## MATERIAL FOR THIS TASK
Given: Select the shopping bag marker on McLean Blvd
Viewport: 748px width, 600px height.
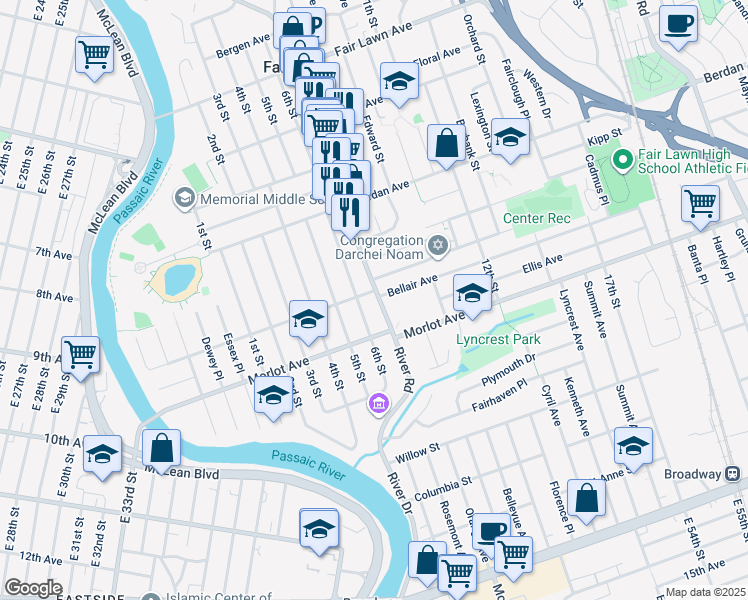Looking at the screenshot, I should [161, 452].
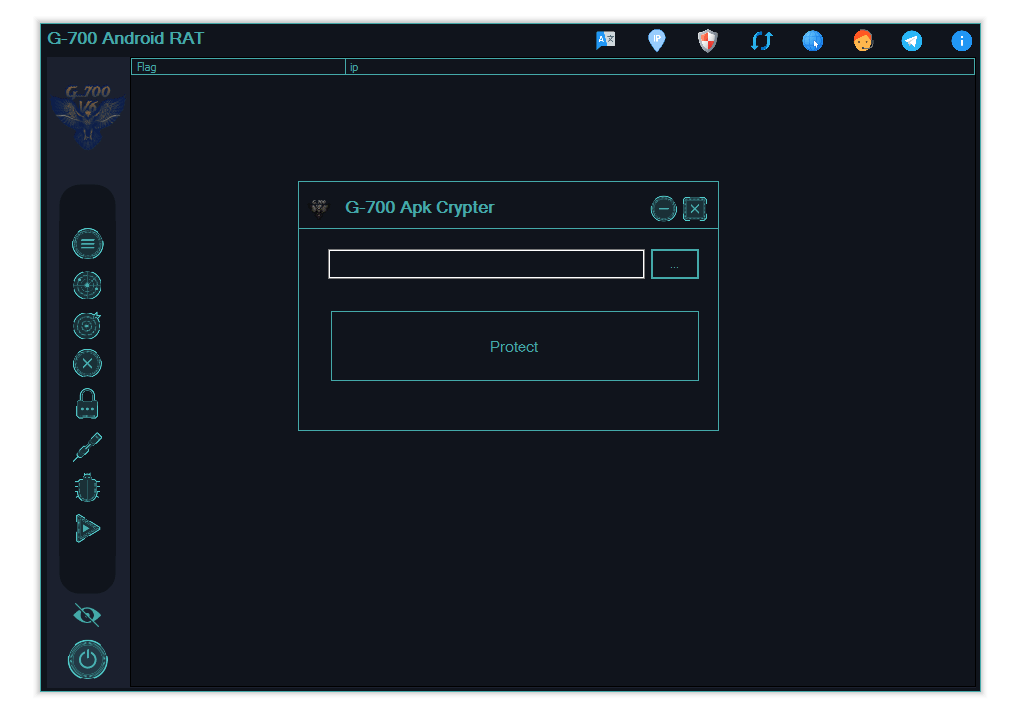Browse for an APK using the ... button
The image size is (1019, 716).
point(674,263)
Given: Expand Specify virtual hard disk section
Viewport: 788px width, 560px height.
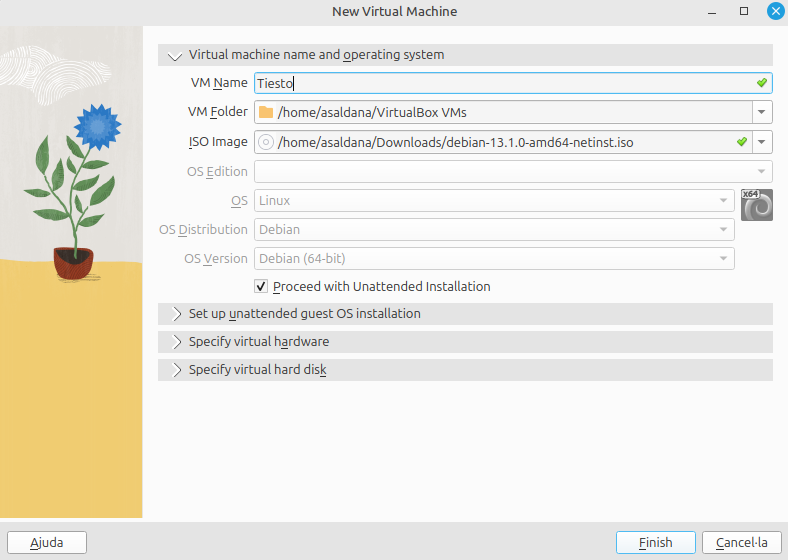Looking at the screenshot, I should click(176, 370).
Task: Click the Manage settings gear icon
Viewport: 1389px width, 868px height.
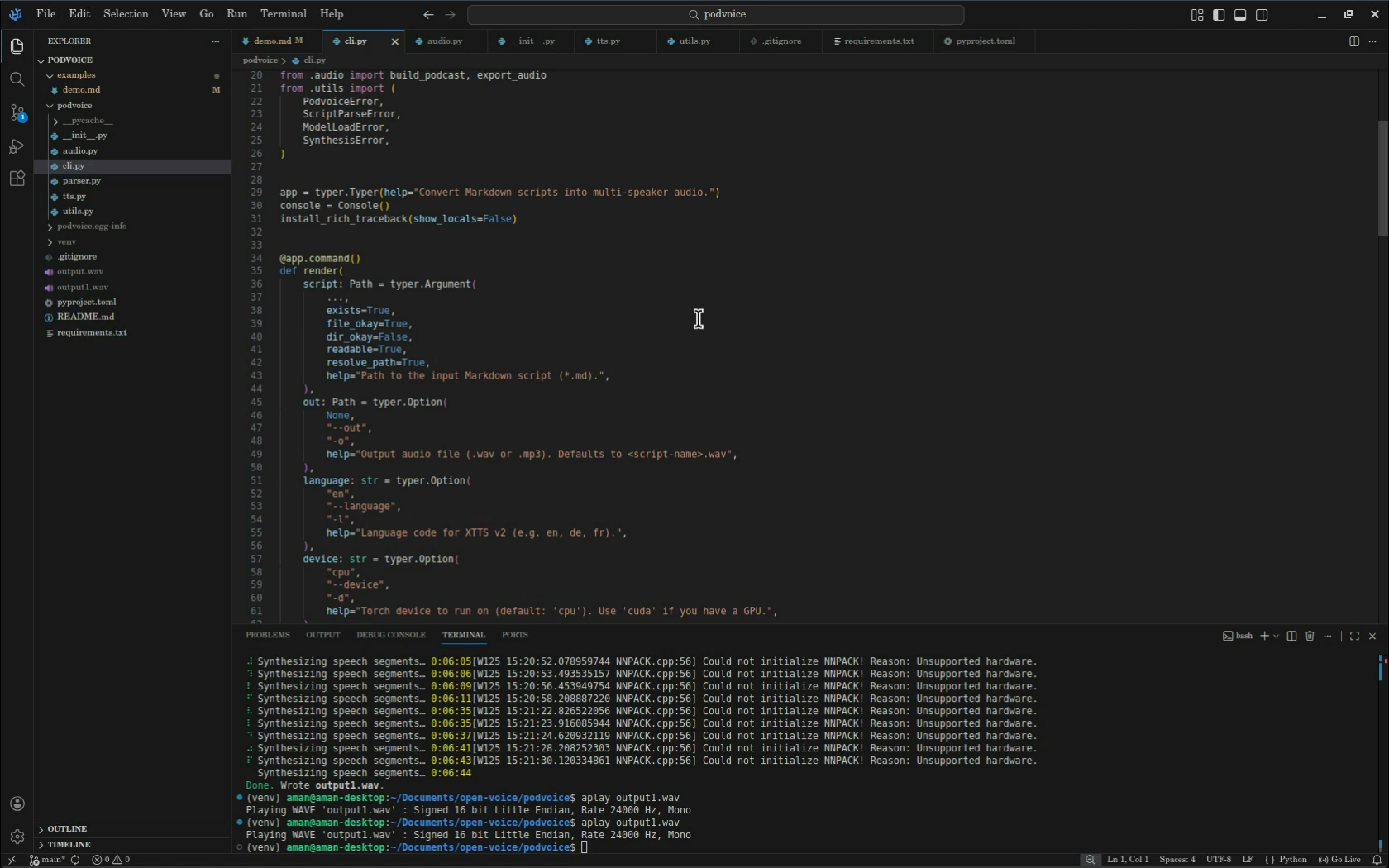Action: pos(17,837)
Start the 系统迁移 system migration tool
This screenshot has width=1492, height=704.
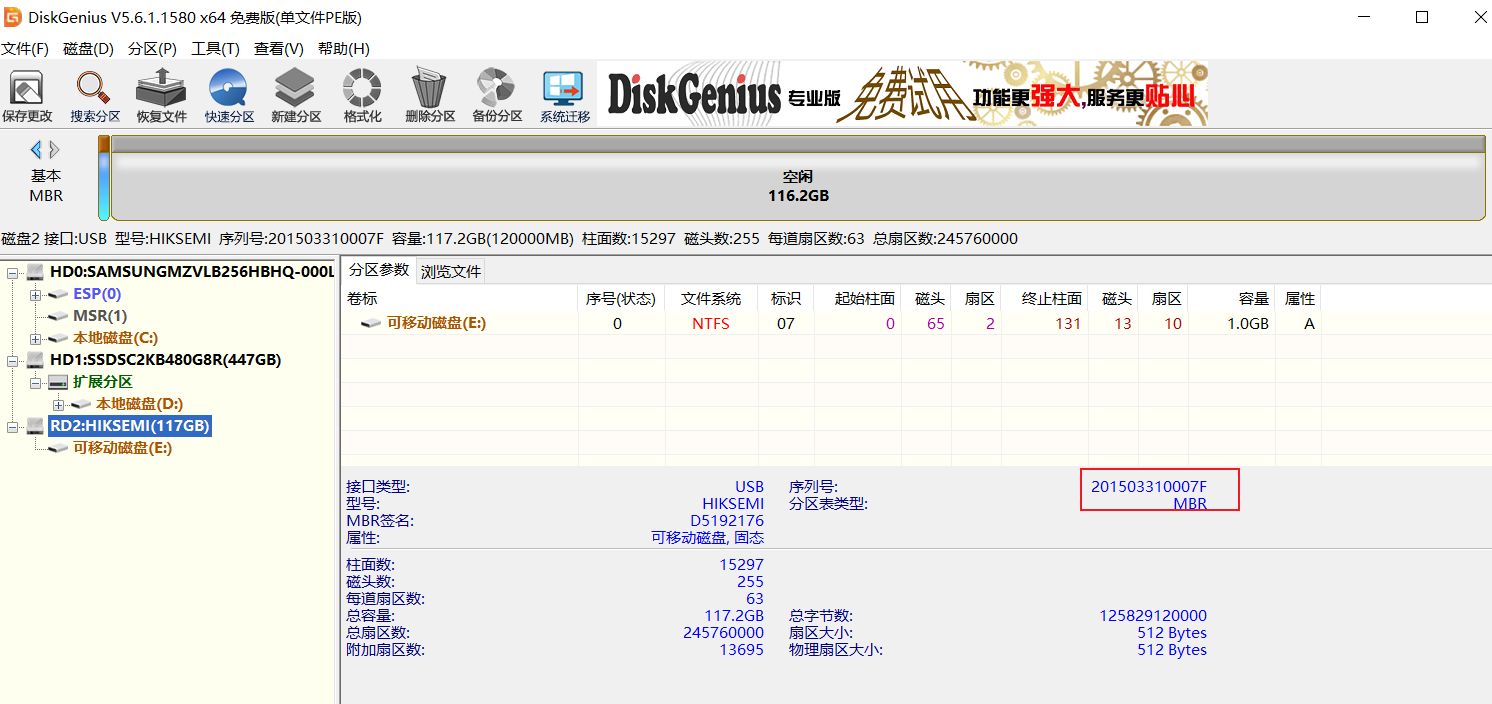(x=565, y=96)
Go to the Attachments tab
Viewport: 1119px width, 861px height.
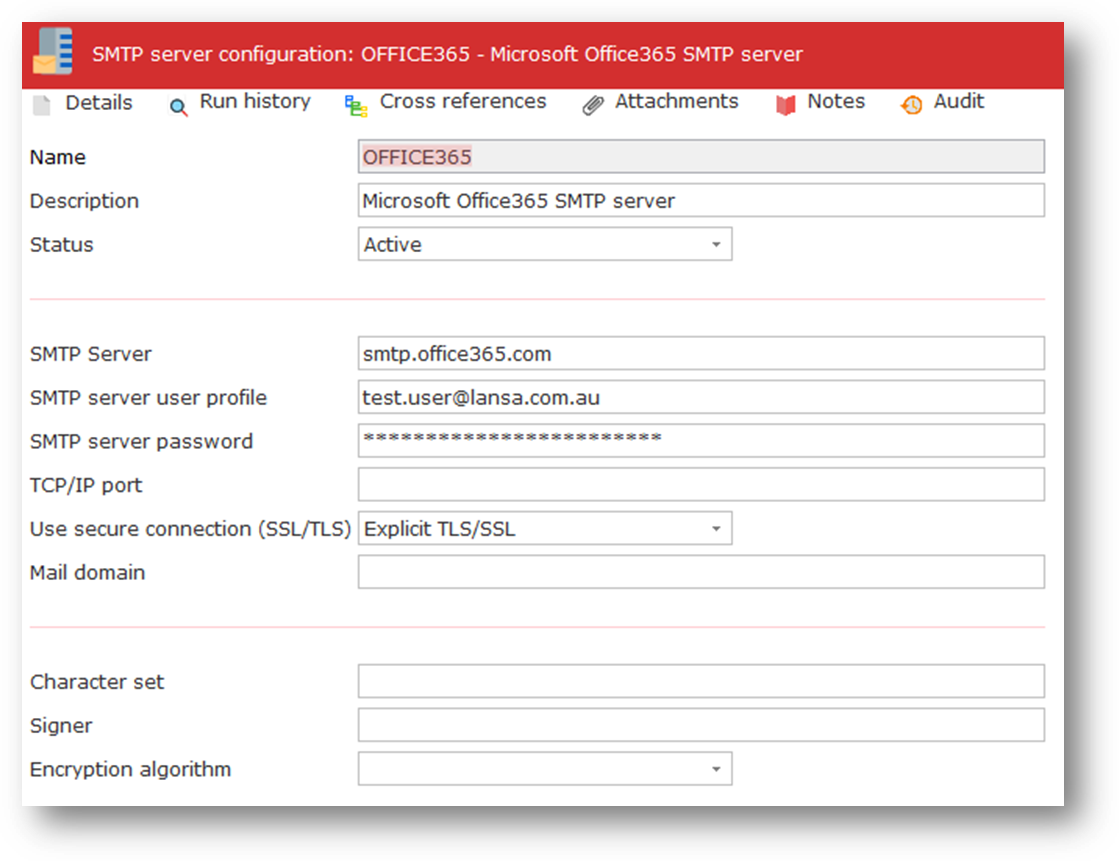coord(676,102)
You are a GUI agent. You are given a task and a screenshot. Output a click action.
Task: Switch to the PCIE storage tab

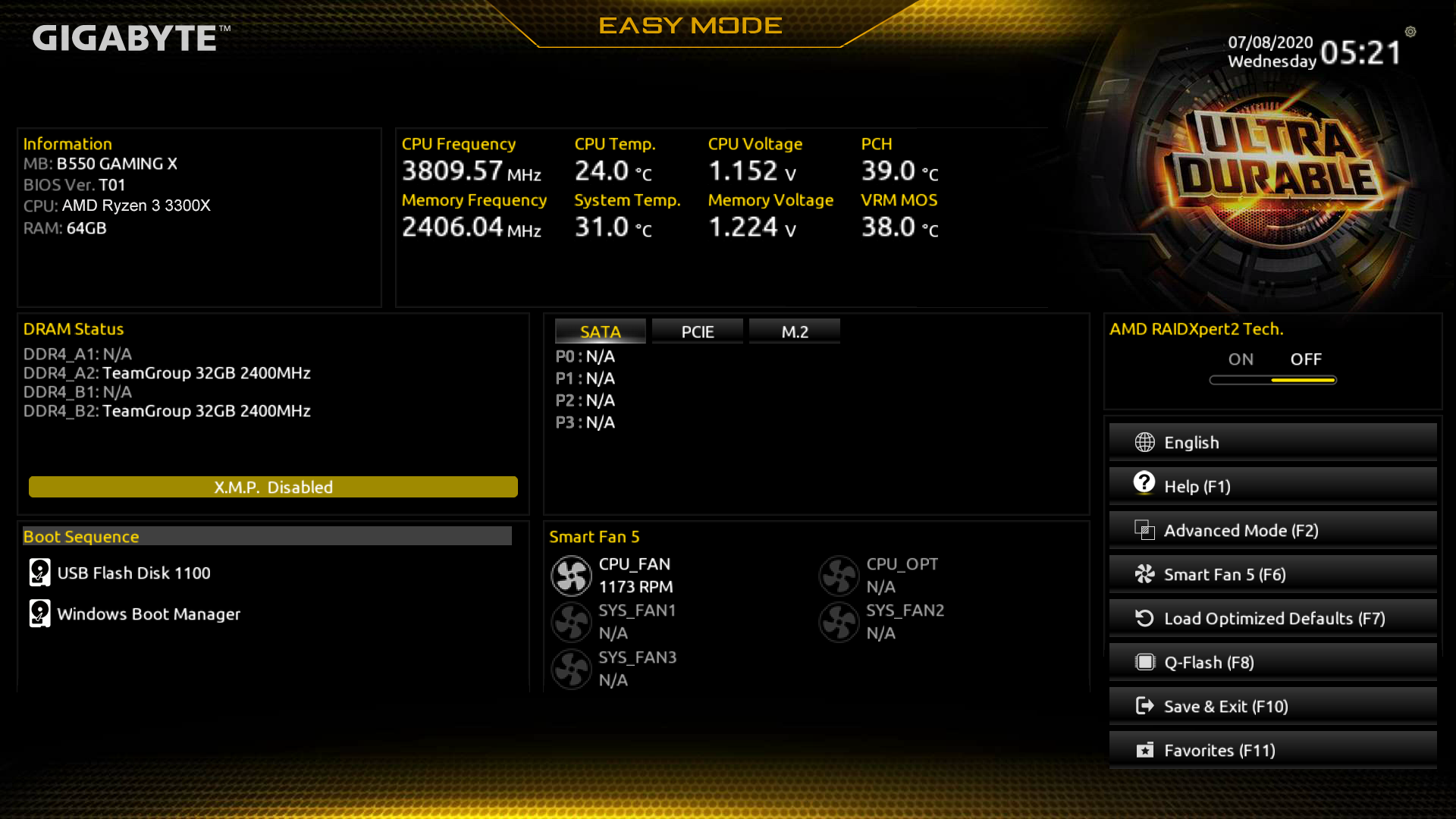[x=697, y=331]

## WHAT NEEDS TO BE DONE
Copy out only the lines from the one containing "You are a GUI" to the end of the entries, unchanged. Drop the pictures.

## REPLY
You are a GUI agent. You are given a task and a screenshot. Output a click action.
Task: Switch to the PCIE storage tab

[x=697, y=331]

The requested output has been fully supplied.